[[ Selected passage, beginning ]]
Tara Bourque encourages everyone to give the gift of life
With Thanksgiving this past weekend, we may have all taken some time to reflect and consider the things we are thankful for. However, it sometimes becomes too easy to take certain things for granted. For most people, breathing is something that is not frequently thought about. For 20-year-old lung transplant recipient Tara Bourque, who was diagnosed with cystic fibrosis at the age of 14 months, breathing wasn’t always as easy for her as it is now. This Thanksgiving, Bourque is extending an extra helping of gratitude to her donor for giving her the gift of life.
Cystic fibrosis (CF) is a mutation in the lungs that causes a mucus build-up, making breathing difficult and causing the lungs to be prone to infection. Although the degree of sickness varies across patients, people who struggle with the disease need to partake in daily therapy and medication in order to combat it, and most people end up requiring lung transplants to survive.
Although Bourque was born with the disease, it never stopped her from living a normal childhood in her hometown of Sarnia, Ontario. “I was considered the healthiest CF patient as a child in clinic,” she said. “I was able to play soccer, volleyball, and basketball with only having to take about an hour or two out of my day to do my treatments.” Her treatments consisted of inhaling medications through a nebulizer as well as daily physiotherapy routines to clear the mucus from her lungs. The disease also didn’t allow her to digest food properly, so she needed to take three to four pills anytime she had a snack or five to six pills before a meal.
In January 2011, her final year of high school, Bourque’s health started to decline and she was checked into a London area hospital for two and a half weeks. Afterward, she was sent home with an intravenous drip and an oxygen tank that needed to be hooked up to allow her to sleep at night. Later in May, on the day after her prom, she was admitted into Sick Kids Hospital for a month and a half stay, where it was first mentioned that she might need a lung transplant. “I ignored it and pretended no one had said anything,” said Bourque. Later that same year, Bourque was accepted to the University of Guelph for Criminal Justice and Public Policy.
[[ Selected passage, end ]]
[[ Extracted records, beginning ]]
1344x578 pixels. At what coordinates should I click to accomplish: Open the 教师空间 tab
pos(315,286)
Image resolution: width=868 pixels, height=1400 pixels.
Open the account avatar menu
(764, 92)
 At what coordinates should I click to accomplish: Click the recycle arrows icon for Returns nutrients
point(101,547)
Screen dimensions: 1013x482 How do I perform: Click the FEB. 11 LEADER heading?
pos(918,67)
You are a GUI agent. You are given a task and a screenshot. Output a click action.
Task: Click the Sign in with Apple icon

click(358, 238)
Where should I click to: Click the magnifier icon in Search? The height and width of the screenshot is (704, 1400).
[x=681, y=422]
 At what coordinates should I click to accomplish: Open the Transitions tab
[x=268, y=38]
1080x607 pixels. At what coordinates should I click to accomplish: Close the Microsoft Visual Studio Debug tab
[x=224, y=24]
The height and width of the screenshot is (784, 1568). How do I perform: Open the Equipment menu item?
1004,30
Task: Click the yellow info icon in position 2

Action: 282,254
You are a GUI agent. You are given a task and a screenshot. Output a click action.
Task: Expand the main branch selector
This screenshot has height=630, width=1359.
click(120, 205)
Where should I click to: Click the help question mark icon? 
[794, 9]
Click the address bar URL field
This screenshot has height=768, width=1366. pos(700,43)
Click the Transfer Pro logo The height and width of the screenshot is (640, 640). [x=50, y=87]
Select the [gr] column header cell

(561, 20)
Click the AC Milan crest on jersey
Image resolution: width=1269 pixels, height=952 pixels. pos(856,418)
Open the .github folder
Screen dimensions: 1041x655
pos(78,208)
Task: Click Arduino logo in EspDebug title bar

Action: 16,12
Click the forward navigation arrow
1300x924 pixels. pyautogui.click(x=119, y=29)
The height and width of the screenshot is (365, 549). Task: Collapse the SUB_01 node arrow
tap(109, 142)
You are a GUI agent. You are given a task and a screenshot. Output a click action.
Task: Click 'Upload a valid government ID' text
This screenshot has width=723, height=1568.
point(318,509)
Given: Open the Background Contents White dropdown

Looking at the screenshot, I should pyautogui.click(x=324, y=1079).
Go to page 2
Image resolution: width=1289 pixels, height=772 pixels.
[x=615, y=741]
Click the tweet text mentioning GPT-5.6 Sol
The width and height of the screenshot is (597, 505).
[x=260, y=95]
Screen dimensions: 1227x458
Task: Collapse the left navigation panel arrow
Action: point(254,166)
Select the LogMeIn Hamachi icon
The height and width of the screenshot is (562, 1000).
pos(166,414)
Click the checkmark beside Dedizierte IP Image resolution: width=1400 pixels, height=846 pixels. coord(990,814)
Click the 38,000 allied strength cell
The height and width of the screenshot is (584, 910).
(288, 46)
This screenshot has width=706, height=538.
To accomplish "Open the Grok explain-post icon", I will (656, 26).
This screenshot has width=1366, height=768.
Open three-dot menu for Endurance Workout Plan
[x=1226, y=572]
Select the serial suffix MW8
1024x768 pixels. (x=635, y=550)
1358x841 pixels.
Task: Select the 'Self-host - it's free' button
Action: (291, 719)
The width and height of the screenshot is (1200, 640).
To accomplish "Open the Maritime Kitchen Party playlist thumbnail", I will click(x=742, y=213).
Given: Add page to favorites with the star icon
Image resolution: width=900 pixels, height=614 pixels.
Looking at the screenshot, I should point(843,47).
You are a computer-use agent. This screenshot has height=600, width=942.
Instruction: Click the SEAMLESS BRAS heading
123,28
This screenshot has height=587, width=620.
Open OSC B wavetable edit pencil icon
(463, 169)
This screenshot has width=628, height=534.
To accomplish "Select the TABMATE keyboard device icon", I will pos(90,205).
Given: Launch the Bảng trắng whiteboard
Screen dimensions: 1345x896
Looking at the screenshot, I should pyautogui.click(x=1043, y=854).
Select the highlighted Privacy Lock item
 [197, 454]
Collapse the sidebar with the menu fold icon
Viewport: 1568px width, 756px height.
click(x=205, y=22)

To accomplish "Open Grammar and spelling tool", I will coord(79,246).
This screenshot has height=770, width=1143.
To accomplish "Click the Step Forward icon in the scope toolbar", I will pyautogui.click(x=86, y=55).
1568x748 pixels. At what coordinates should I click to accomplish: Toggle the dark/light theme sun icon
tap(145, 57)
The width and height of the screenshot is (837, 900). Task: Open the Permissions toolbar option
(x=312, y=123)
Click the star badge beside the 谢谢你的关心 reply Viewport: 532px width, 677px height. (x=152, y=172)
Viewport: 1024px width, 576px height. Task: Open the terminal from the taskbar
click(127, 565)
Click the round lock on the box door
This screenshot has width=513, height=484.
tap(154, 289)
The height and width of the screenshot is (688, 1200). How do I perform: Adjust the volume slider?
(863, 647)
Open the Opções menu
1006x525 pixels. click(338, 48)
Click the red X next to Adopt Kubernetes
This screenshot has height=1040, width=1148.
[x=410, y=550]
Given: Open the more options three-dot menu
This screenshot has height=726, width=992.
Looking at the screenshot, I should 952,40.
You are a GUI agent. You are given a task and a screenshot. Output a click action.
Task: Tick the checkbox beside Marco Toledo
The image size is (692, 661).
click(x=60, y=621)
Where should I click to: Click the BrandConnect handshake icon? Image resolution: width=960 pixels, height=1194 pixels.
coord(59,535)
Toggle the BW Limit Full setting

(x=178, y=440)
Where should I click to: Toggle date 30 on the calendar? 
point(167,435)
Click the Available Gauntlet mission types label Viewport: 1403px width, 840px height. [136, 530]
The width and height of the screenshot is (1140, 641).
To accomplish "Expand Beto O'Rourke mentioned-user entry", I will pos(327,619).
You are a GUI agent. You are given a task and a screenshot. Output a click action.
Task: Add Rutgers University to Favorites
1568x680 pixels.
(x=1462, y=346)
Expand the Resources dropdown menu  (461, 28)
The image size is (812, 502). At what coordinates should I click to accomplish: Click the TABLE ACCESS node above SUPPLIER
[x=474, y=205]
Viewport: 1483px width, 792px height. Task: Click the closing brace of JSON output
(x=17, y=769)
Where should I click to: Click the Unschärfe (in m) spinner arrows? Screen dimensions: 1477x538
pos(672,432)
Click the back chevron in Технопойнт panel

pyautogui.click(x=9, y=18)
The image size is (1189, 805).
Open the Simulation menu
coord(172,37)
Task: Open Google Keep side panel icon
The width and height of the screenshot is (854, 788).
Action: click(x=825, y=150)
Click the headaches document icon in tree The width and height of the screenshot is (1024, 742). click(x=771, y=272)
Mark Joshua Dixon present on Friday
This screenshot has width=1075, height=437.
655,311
[[ Extracted records, end ]]
**Exercises to complete**
• A. According to the article on Tara Bourque, at what age was she diagnosed with cystic fibrosis?
• B. Update the part of the article on Tara Bourque that begins at the words "Although Bourque was" and stops after "before a meal.", putting "hockey" in place of "soccer".
• C. Condense the paragraph of the article on Tara Bourque that opens with "In January 2011, her final year of high school," keeping its main facts.
The rows are separate material with no connection to the article on Tara Bourque.

**Results**
• A. At 14 months.

• B.
Although Bourque was born with the disease, it never stopped her from living a normal childhood in her hometown of Sarnia, Ontario. “I was considered the healthiest CF patient as a child in clinic,” she said. “I was able to play hockey, volleyball, and basketball with only having to take about an hour or two out of my day to do my treatments.” Her treatments consisted of inhaling medications through a nebulizer as well as daily physiotherapy routines to clear the mucus from her lungs. The disease also didn’t allow her to digest food properly, so she needed to take three to four pills anytime she had a snack or five to six pills before a meal.

• C. In January 2011, her final year of high school, Bourque spent two and a half weeks in a London area hospital. She then went home with an intravenous drip and an oxygen tank she needed in order to sleep at night. In May, the day after her prom, she entered Sick Kids Hospital for a month and a half. There, a lung transplant was first mentioned, which she ignored. Later that year, the University of Guelph accepted her for Criminal Justice and Public Policy.